O Boticário apresenta sua campanha de Dia das Mães 2026 com um olhar sensível e contemporâneo sobre um dos temas mais discutidos nas redes sociais nesta época: o chamado “ninho vazio”. Intitulada “Despedidas”, a ação propõe uma reflexão profunda sobre a maternidade como uma jornada marcada por ciclos de crescimento, transformação e recomeços.
De acordo com dados de social listening da marca, 64% das conversas sobre o “ninho vazio” nas redes carregam sentimentos de tristeza e solidão. A campanha surge justamente para ressignificar esse cenário, trazendo à tona não apenas a dor da despedida, mas também a beleza presente em cada nova etapa da vida entre mães e filhos.
Com criação da AlmapBBDO, o filme utiliza a metáfora de uma viagem de trem para ilustrar o passar do tempo. A narrativa acompanha Karina e seu filho João desde a infância até a vida adulta, revelando momentos marcantes do primeiro sono sem colo até a saída definitiva de casa. Em cada fase, a mãe vivencia pequenas despedidas que simbolizam o crescimento do filho e a reinvenção do vínculo entre ambos.

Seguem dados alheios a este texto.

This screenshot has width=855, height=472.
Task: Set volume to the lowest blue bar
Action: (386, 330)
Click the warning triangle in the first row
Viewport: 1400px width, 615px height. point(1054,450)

A produção é embalada por uma versão especial da música The Blower’s Daughter, que intensifica o tom emocional da campanha e conduz o público por uma experiência sensorial e afetiva.
“O Dia das Mães é uma data em que buscamos ir além do produto e gerar identificação real. Escolhemos um tema universal, que traduz a maternidade como uma sucessão de recomeços”, destaca Carolina Carrasco, diretora de branding e comunicação do Boticário.

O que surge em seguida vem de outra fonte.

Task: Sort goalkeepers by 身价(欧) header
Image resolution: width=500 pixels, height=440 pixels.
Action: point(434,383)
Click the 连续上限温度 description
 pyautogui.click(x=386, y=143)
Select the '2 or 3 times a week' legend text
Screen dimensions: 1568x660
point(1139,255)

Mais do que um filme, a campanha se desdobra em uma estratégia 360°, envolvendo ações digitais e presenciais. A marca também amplia o diálogo nas plataformas digitais ao convidar influenciadores e criadores de conteúdo para analisar elementos como trilha sonora, roteiro e cenografia, promovendo uma troca entre diferentes gerações.
Ao trazer à tona um tema muitas vezes silencioso, “Despedidas” reforça o posicionamento do Boticário de conectar-se com o público por meio de histórias reais, emocionais e culturalmente relevantes, transformando a maternidade em uma narrativa de amor contínuo, mesmo quando é preciso deixar ir.